Hives of Productivity: Aganetha Dyck
Winnipeg artist Aganetha Dyck is concentrating on the workforce. “I’m making a series of all the different professions within the hive,” she says, “worker and drone and nurse and, of course, the queen.” She thinks of the finished pieces as if they were signs above the desk announcing the function of the insect and the importance of its job. In Dyck’s measure of the hierarchy of things, the artist is the least important. “I’m way below the queen” is her modest assessment of the role she plays in the world according to the bees.

Aganetha Dyck, Drone, 2006, beeswax and honeycomb text, 14 x 48 cm.
It became apparent this year that her peers and professional funding bodies didn’t agree. Aganetha Dyck won both a Governor General’s Award for the Visual and Media Arts and the Lifetime Achievement Award from the Manitoba Arts Council. “I’m thrilled and I’m honoured. It has validated my career and it has made me just want to work more. I have a lot of energy and it just made me freer. I feel like playing again.”

Aganetha Dyck, Bee Remnant, 2005, 2006 beekeeping season, wire dry cleaner hanger, paper, pen and ink, beeswax, 45 x 26 cm.

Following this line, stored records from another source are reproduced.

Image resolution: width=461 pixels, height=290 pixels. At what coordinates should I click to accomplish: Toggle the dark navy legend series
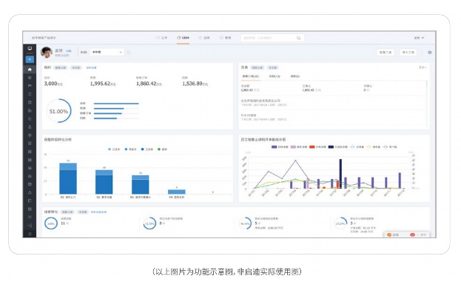pos(338,146)
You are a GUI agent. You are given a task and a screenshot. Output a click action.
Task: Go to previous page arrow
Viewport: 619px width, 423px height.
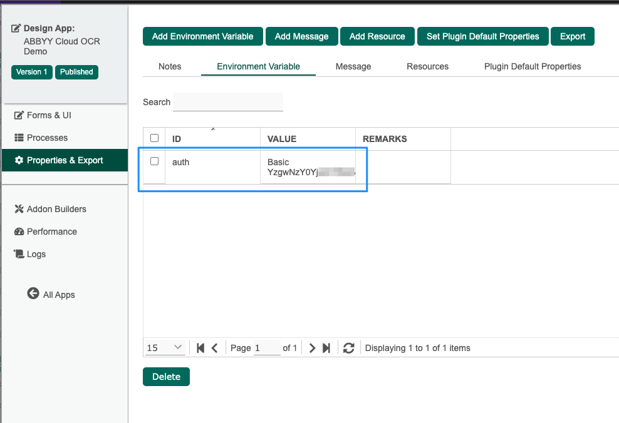click(x=215, y=348)
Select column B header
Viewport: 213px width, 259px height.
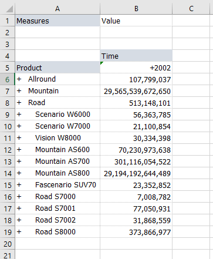click(x=136, y=9)
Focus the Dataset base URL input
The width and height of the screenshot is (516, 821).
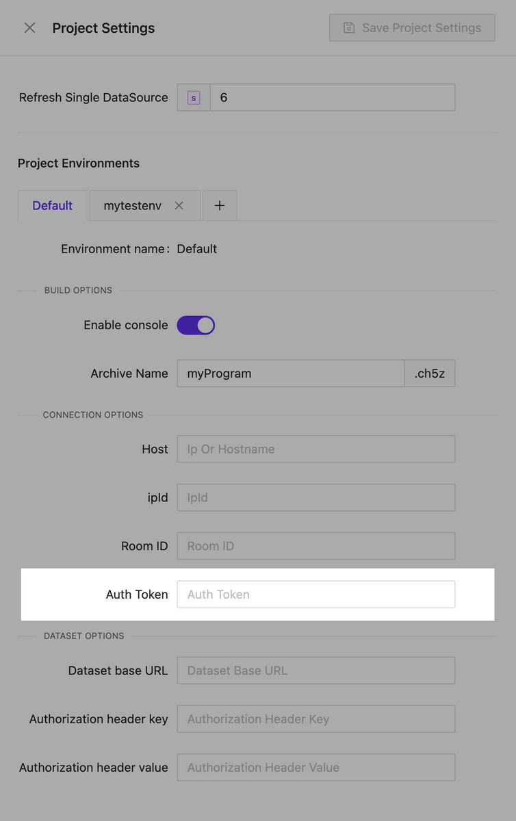[x=315, y=670]
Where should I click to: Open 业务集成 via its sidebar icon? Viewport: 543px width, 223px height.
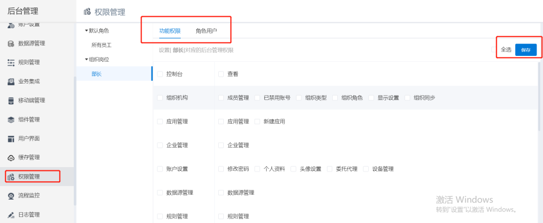point(11,81)
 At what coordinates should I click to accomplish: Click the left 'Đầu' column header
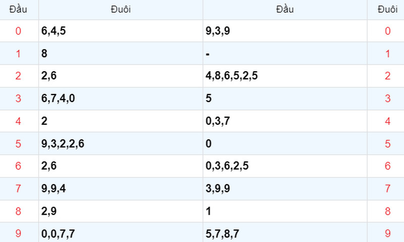coord(18,10)
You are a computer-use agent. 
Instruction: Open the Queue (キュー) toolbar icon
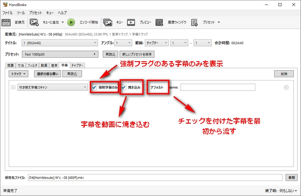108,22
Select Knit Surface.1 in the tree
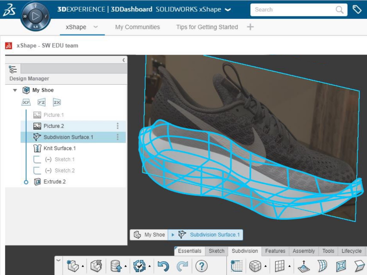 point(59,148)
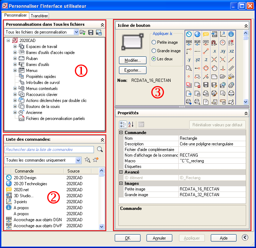This screenshot has width=256, height=248.
Task: Click the magnifier search icon in command list
Action: click(100, 150)
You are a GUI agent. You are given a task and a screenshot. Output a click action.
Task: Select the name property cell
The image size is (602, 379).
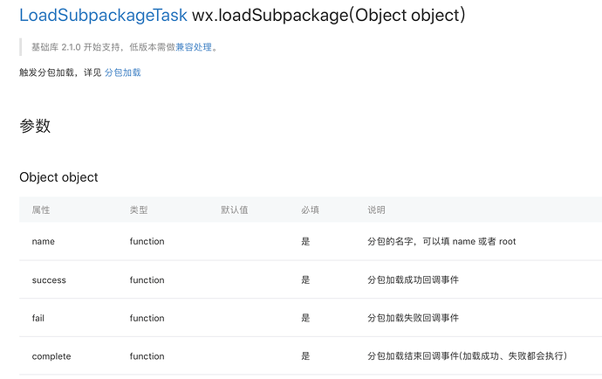[44, 241]
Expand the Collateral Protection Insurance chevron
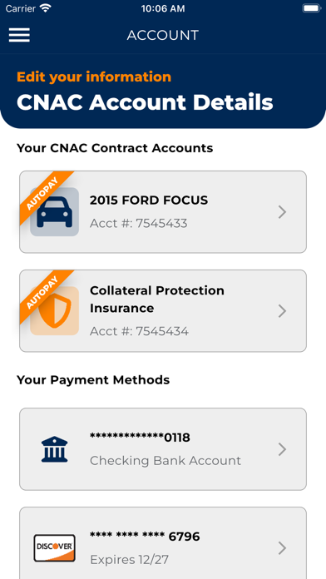The image size is (326, 579). (283, 311)
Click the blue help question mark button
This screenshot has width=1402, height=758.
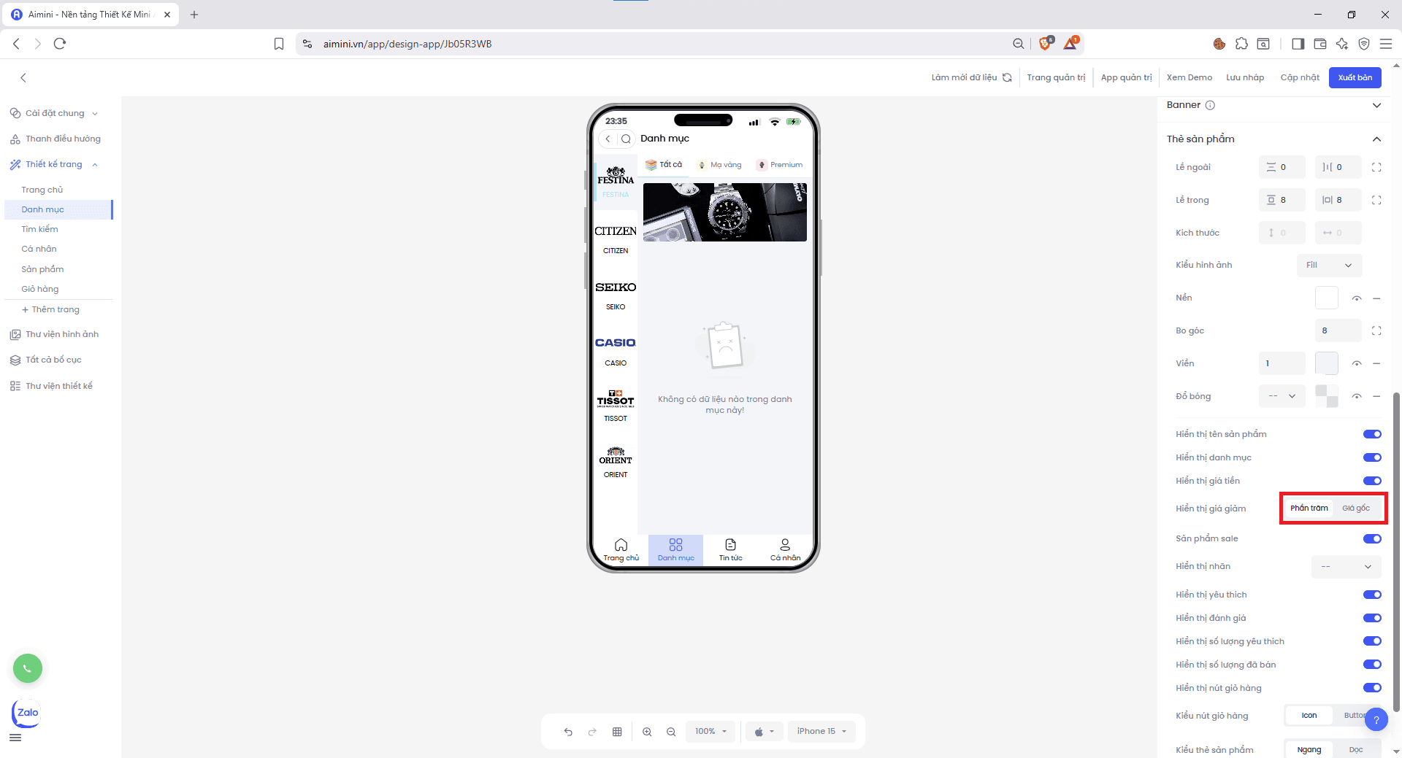[x=1376, y=720]

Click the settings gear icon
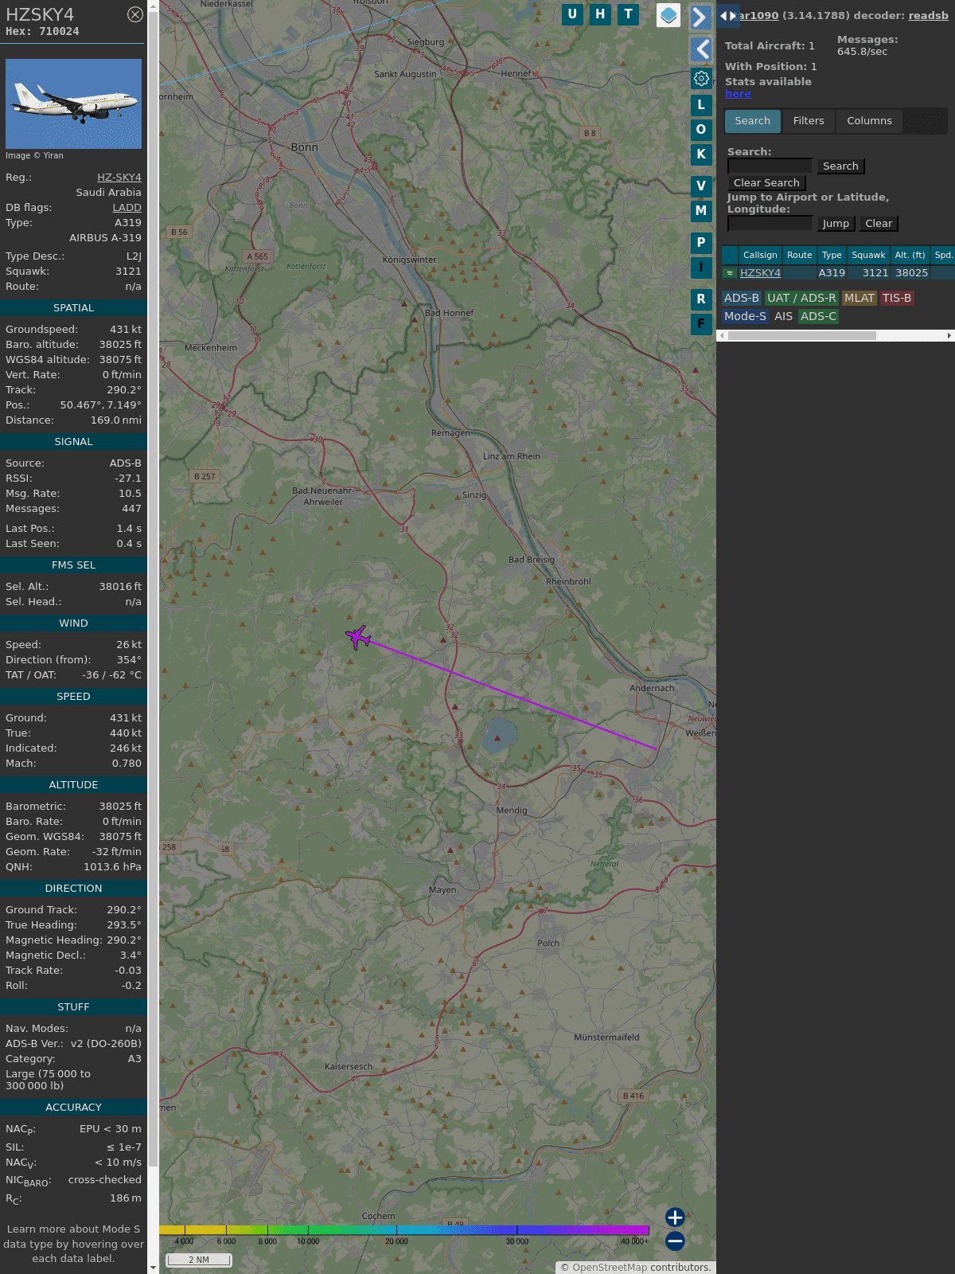(x=701, y=78)
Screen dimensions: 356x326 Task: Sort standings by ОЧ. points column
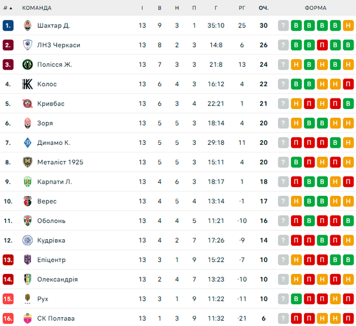263,8
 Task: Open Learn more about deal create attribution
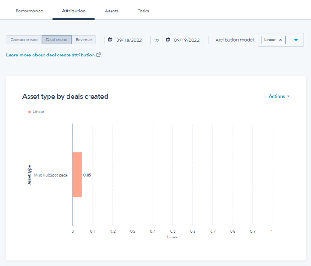pyautogui.click(x=50, y=55)
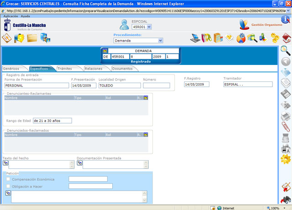Click the binoculars icon at sidebar bottom

(x=286, y=199)
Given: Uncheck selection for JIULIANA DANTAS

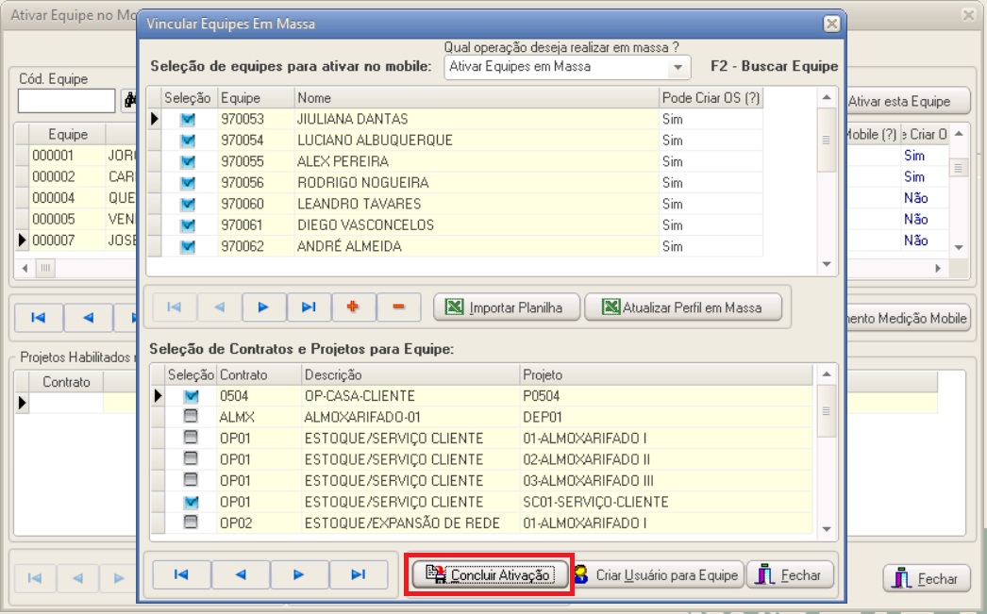Looking at the screenshot, I should click(188, 120).
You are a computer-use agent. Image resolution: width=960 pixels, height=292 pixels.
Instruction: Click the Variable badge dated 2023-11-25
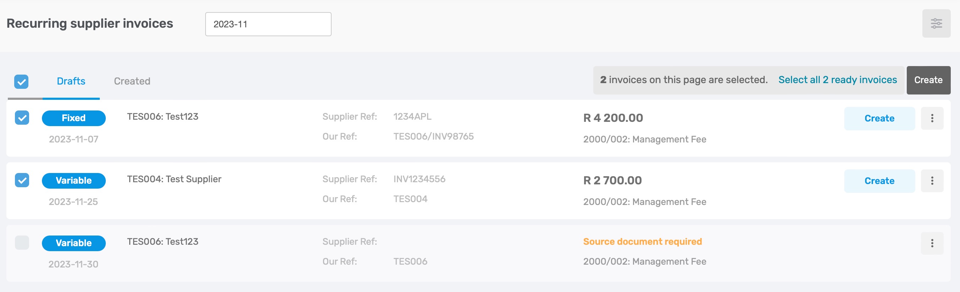[74, 180]
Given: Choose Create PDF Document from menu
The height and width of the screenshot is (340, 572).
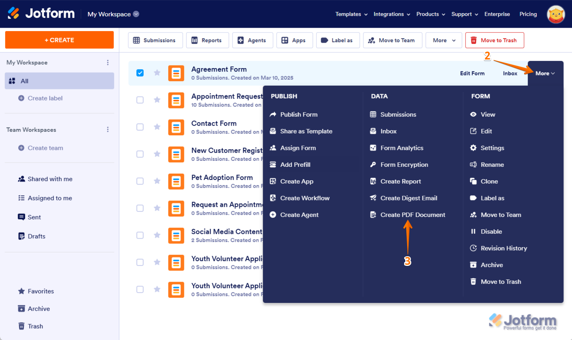Looking at the screenshot, I should click(412, 215).
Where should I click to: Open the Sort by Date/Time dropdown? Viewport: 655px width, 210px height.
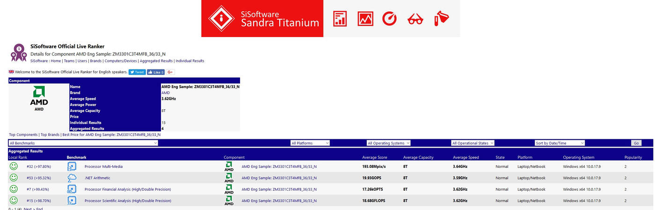[x=560, y=143]
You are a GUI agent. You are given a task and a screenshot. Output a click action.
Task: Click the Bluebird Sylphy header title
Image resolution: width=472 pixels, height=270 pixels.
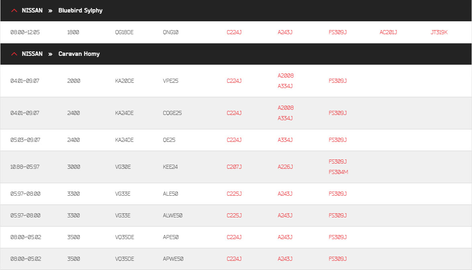click(x=80, y=10)
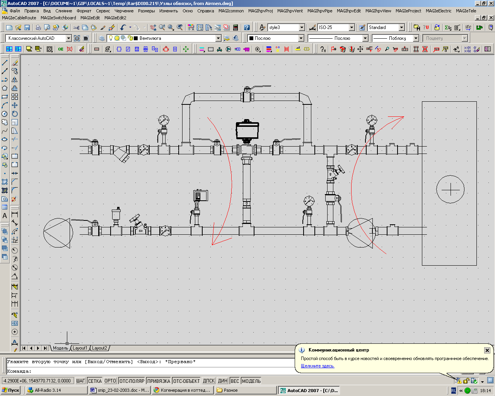Activate the Pan realtime hand tool

coord(153,27)
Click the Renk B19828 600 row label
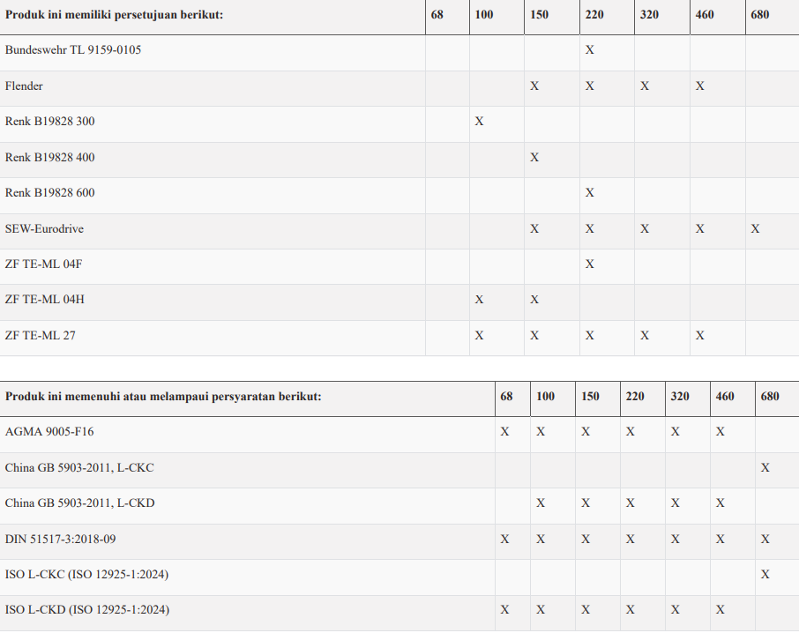The height and width of the screenshot is (633, 799). click(x=50, y=193)
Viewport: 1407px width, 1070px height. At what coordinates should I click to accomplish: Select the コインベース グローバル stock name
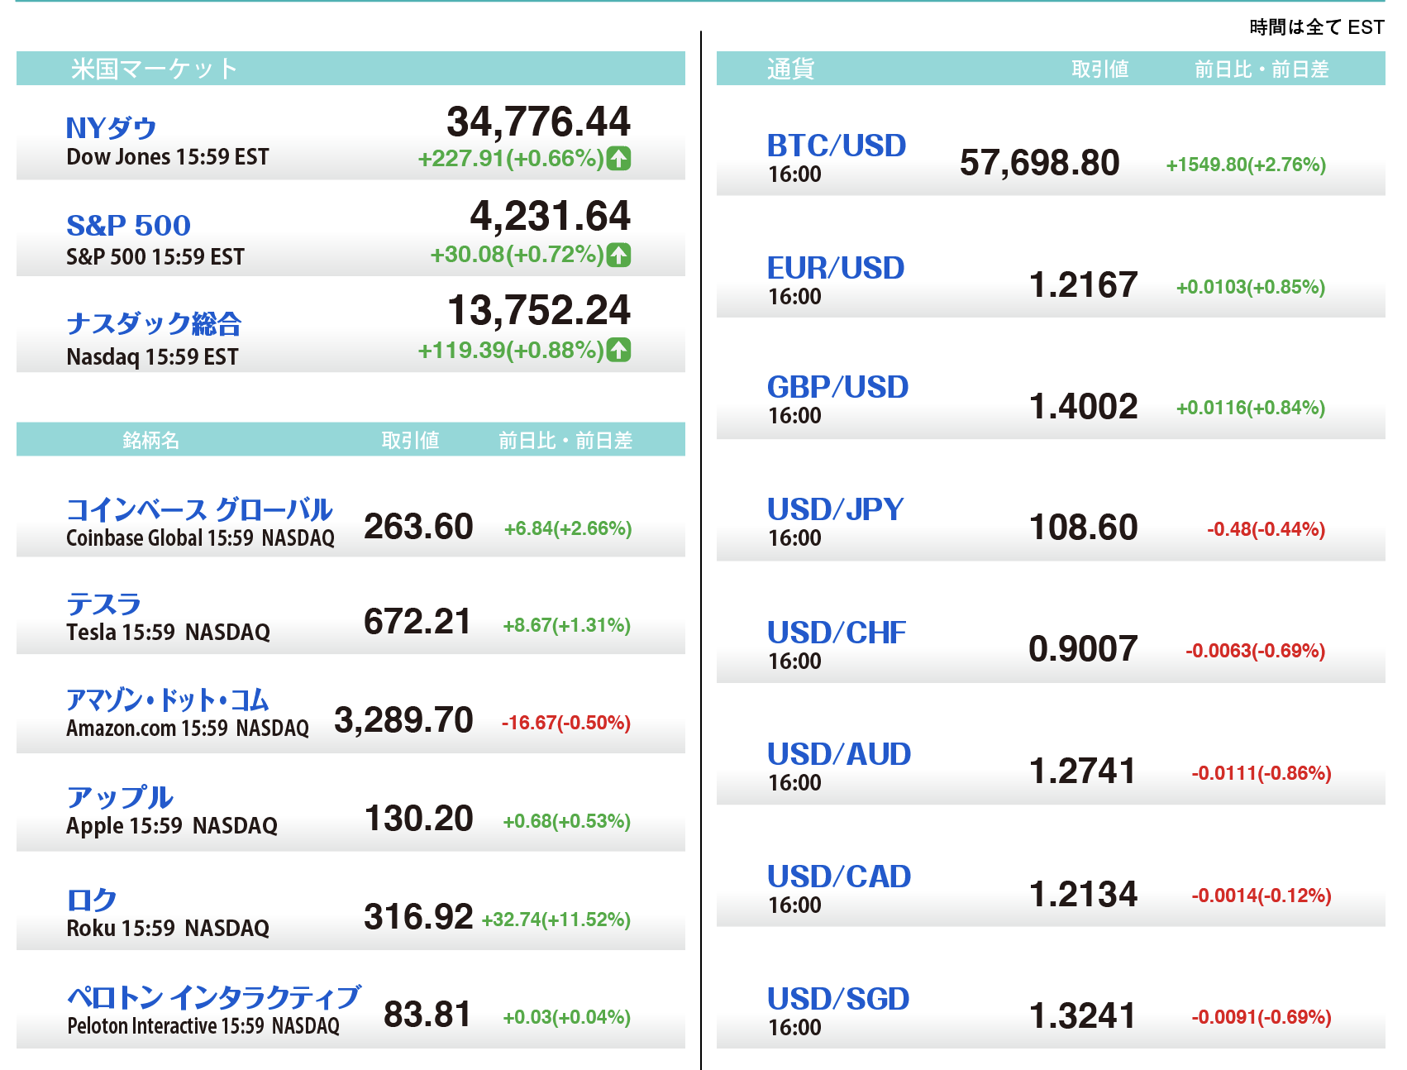(x=199, y=509)
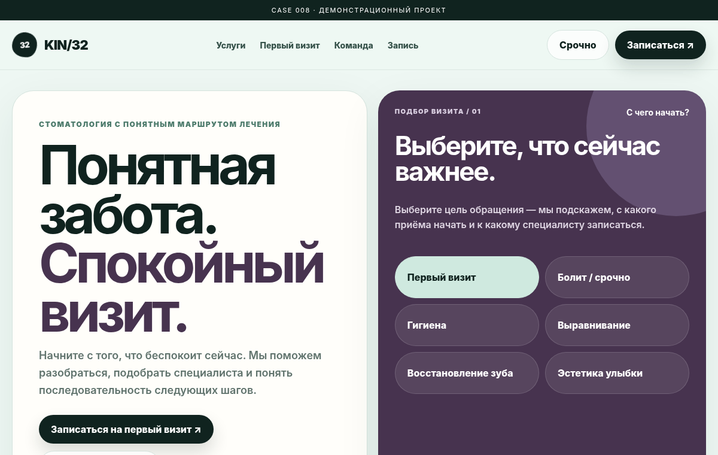This screenshot has height=455, width=718.
Task: Select the Восстановление зуба option
Action: pyautogui.click(x=467, y=373)
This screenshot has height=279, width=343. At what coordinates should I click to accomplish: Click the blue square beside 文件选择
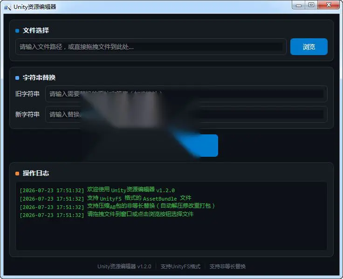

Aganetha Dyck, Red Hanger, 2005, 2006 beekeeping season, wire dry cleaner hanger, coloured honeycomb with pen and ink drawing, 44 x 22 cm.
The form her play has taken involves the purchase of two pony saddles, which she intends to cover with wax and then place in the crook of a tree 20 feet in the air as a sipping sight for wayward creatures. Dyck’s practice has been concerned all along with the denial of anthropomorphism. She cites a study that claims bees can recognize certain faces; she watched them work with specific pieces of her grandmother’s tablecloth. “I found out that as long as the pattern is close to their own, they’ll go for it. It saves them a lot of work.” There is something deeply personal about her recent bee work. She has made over 360 clothes hangers, which are a tribute to her grandmother, who had been a wealthy woman when she and her family were deported from Russia. “When they had to flee, they dressed themselves in all the clothes they could wear. They dressed in five dresses and two coats and underwear, and when she told me that story, I said to her, ‘But Grandma, you were a walking closet.’ In honour of her, that’s what I called the body of work.”

Aganetha Dyck, Mite Intruder, 2005, 2006 beekeeping season, pen and ink drawing on Braille text, honeycomb wax structure by the bees, 41 x 41 x 8 cm.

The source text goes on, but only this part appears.